# Problem requirements:
Copy out the lines of the listing word for word, starting at its first line and ending at the line that contains "I will point(622,213).", with both of those lines included.

------ Given records ------

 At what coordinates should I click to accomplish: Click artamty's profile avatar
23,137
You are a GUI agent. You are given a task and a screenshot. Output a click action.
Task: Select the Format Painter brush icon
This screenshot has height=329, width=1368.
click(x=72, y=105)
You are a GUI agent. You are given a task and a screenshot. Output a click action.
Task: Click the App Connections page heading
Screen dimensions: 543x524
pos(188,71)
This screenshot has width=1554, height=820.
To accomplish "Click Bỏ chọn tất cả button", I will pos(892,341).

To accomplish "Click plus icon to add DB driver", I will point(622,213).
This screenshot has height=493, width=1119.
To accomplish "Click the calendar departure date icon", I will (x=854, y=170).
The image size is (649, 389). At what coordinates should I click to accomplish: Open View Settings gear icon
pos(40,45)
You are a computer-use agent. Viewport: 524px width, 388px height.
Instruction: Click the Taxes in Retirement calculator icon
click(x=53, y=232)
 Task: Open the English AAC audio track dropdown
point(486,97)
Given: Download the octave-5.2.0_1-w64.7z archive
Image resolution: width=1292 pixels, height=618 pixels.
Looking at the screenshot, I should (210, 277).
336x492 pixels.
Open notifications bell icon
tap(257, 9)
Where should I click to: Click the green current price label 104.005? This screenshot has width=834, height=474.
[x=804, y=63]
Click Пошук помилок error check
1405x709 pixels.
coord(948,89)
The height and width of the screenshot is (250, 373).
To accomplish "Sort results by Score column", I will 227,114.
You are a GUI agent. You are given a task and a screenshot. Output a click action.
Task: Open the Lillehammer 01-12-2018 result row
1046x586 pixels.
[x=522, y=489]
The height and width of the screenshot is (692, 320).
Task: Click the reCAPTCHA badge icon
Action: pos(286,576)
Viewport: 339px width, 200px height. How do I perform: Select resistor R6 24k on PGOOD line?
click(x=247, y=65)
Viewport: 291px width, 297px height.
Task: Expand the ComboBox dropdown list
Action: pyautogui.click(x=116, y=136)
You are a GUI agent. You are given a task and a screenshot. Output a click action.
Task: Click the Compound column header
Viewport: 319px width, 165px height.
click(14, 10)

------

# Complete answer:
 At what coordinates should I click to accomplish: Click artamty's profile avatar
23,137
You are a GUI agent. You are given a task and a screenshot. Output a click action.
Task: Select the Format Painter brush icon
This screenshot has height=329, width=1368.
click(x=72, y=105)
You are a GUI agent. You are given a task and a screenshot. Output a click action.
Task: Click the App Connections page heading
Screen dimensions: 543x524
pos(188,71)
This screenshot has width=1554, height=820.
To accomplish "Click Bỏ chọn tất cả button", I will pos(892,341).

To accomplish "Click plus icon to add DB driver", I will point(622,213).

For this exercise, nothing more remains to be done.